И все напрасно! Сколько бы их ни было, этих предателей из венецианской тюрьмы, и о чем бы еще они ни донесли трибуналу, они уже причинили непоправимый вред. Они уничтожили то, в чем заключалось единственное спасение Бруно, – веру в искренность его раскаяния. Покорный трибуналу, молящий о прощении узник или злостный ересиарх, который и в тюрьме продолжает совращать людей, кощунственно издевается над религией и надеется, одурачив судей, вырваться на свободу и приняться за старое?
Даже если показаниям соседей по камере будет отказано в юридической весомости, все равно они свое сделали: то, что прежде могло служить доказательством раскаяния, теперь становилось образцом искусного притворства.

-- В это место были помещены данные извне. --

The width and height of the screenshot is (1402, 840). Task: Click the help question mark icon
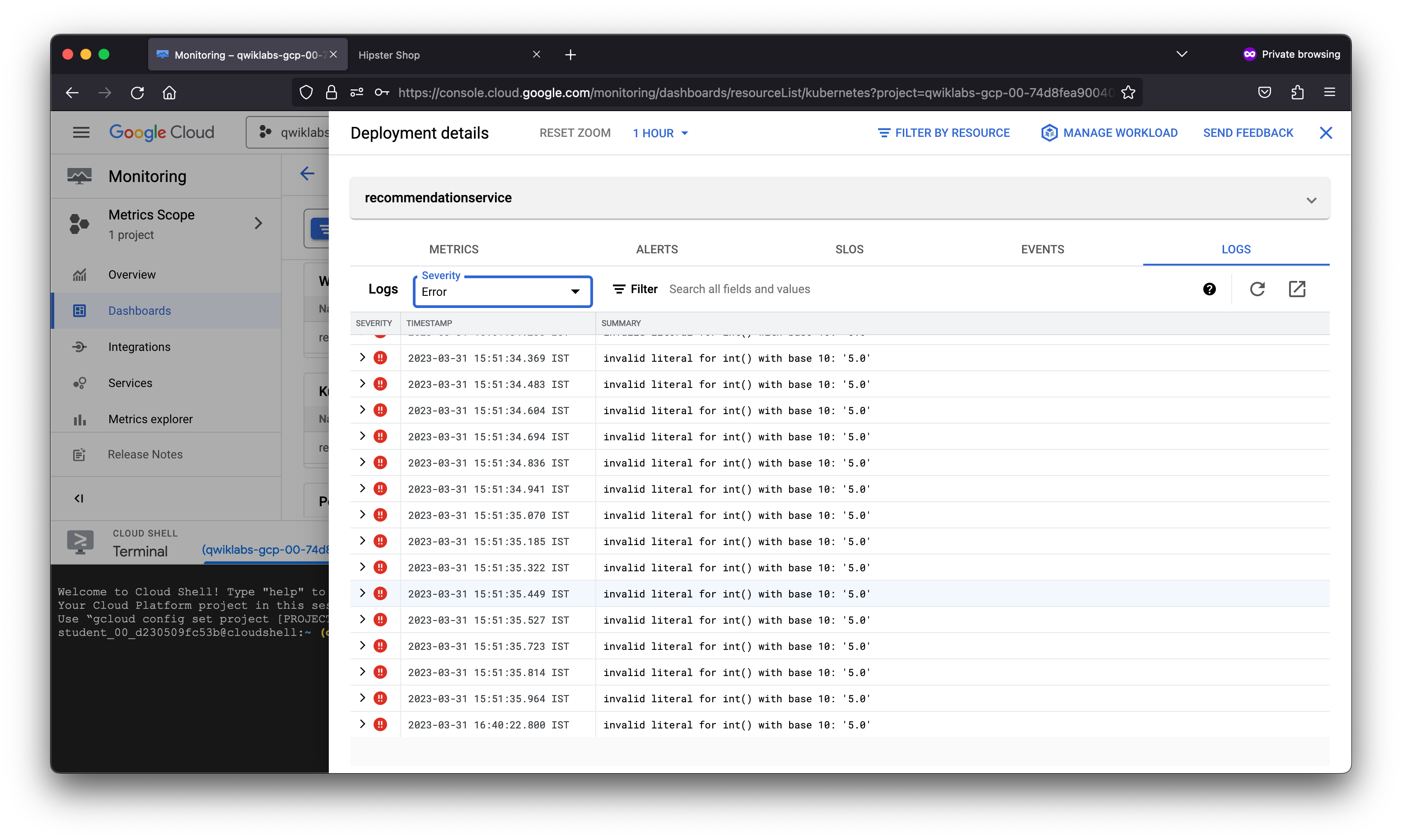(1210, 289)
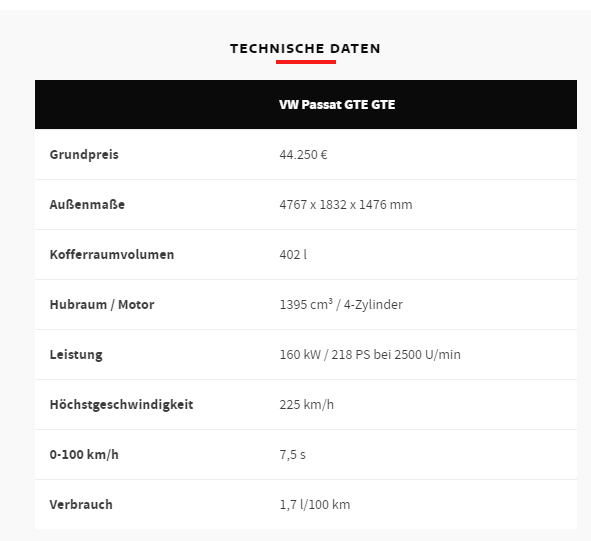The width and height of the screenshot is (591, 541).
Task: Select the 225 km/h top speed value
Action: [x=306, y=405]
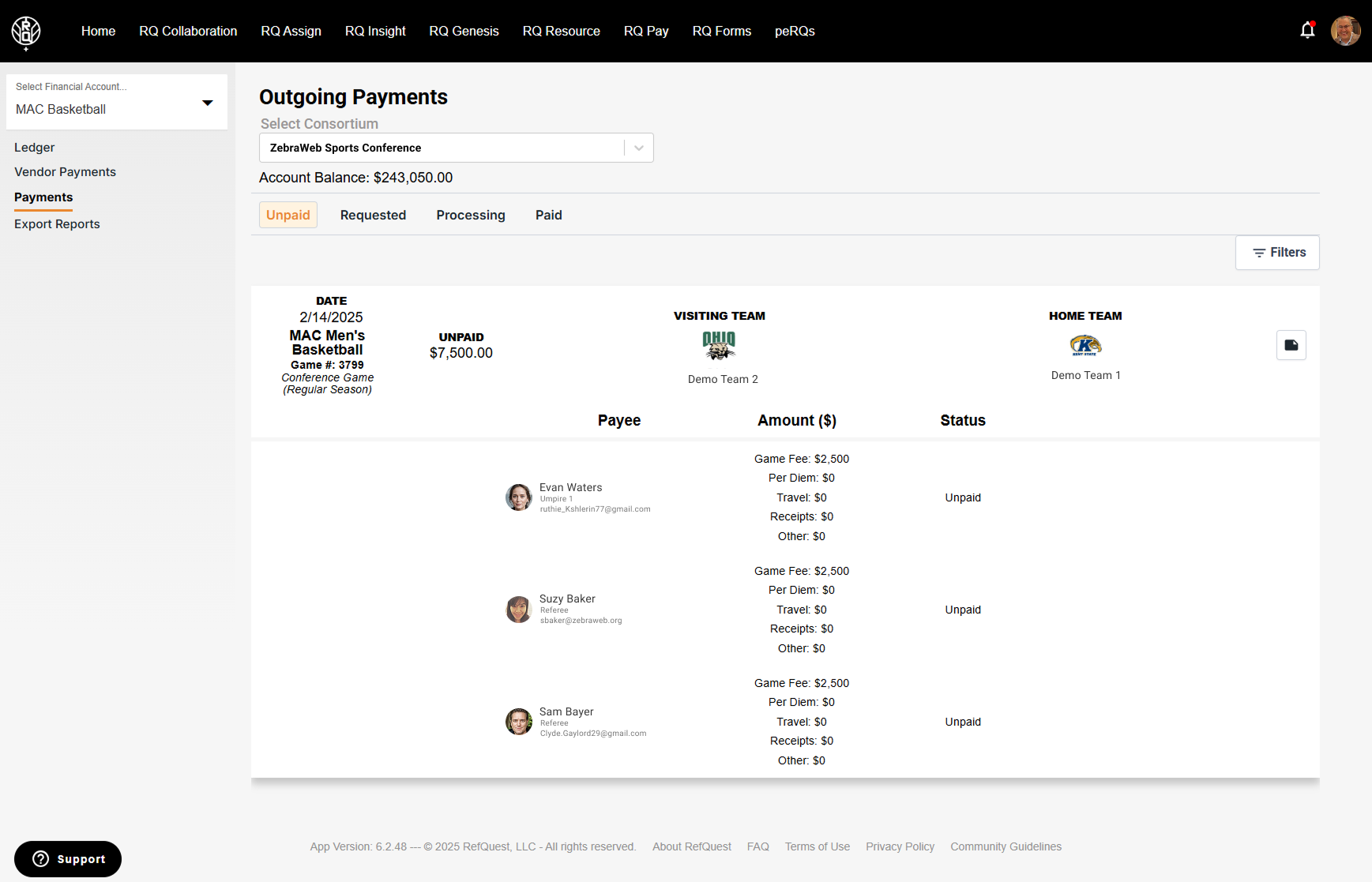Open Export Reports in the sidebar
This screenshot has width=1372, height=882.
[57, 224]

Он старается вспомнить мельчайшие детали прошлого допроса, снова – в какой раз! – возвращается в Венецию, в грязную камеру, где он так долго сидел. С кем он тогда говорил об аде? Кому рассказывал о стихе Ариосто? Кого убеждал, что и Христос грешил? Разве в его натуре было шептать на ушко? Почти всегда, когда он говорил, его слушали все. Сколько их было в камере? То шесть человек, то больше. Иных выпускали, иных переводили в другие темницы, иных ссылали на галеры. Кажется, самыми старыми обитателями камеры были Иеронимиани, Сильвио и Серафино. В разное время водворили туда Джулио, Франческо, Маттео, Челестино, Комаскьо. А поздней осенью привели Грациано. Тогда уже не было ни Сильвио, ни Иеронимиани. Франческо болел. Кто предатели? Не один и не двое. Четверо или пятеро бывших товарищей!
На кого подумать? Ему нравился неразговорчивый Франческо, он охотно беседовал с Челестино, поддевал. Грациано, вышучивал набожность Маттео. Месяцами жили они вместе в душной, тесной клетке – разные Люди с разными привычками. Каждый должен был мириться с недостатками других.
Одних соседей по камере Джордано любил больше, иных меньше, но всегда смотрел на них, как на товарищей. Благословенное согласие редко царило в камере. Ссорились, бывало, и по пустякам. Да и сам Бруно не из уживчивых людей – насмешливый, вспыльчивый, острый на язык. Он издевался над монахами, не жалел крепких слов по адресу Грациано. А однажды, чтобы привести в чувство разбушевавшегося Челестино, отвесил ему пощечину.
Все было: и ссоры и добрый мир. Что значили мелкие распри, когда они, товарищи по несчастью, жили в постоянном, щемящем ожидании конца? Все они в лапах Святой службы. Им ли сводить никчемные счеты? Им ли подталкивать друг друга в костер?
Можно было, беснуясь, бегать по камере или цепенеть в немом отчаянии – свершившегося не изменить. Бруно поплатился за свою доверчивость. Среди людей, с которыми он был откровенен, оказались предатели. Кто они?
Новый допрос – новые обвинения. От него требуют, чтобы он рассказал о своем обыкновении поносить имя божье. Как он называл Спасителя? Как хулил приснодеву Марию? Какие ужаснейшие кощунства изрыгал, когда осмеивал вещи, священные для каждого христианина? Джордано удивлен. И ему, разумеется, случалось поминать имя господне всуе. Частностей он не припомнит, хотя мог сказать «божья сила» или что-нибудь в этом роде.
В сердцах он говаривал неподобающие вещи, когда сыпал оскорбительные слова на головы обидчиков, но он никогда не хулил святого имени.
А кто показывал кукиш небу? Кто называл Христа злодеем? Ему зачитывают свидетельские показания. Следует воздать должное похвальной обстоятельности инквизиторов: отборнейшие непотребства, которые Бруно присовокуплял к имени богоматери и Христа, были старательно внесены в протоколы. Но и это его не сбило. Он по-прежнему уверял, что кукиша небу не показывал и кощунственных речей не произносил.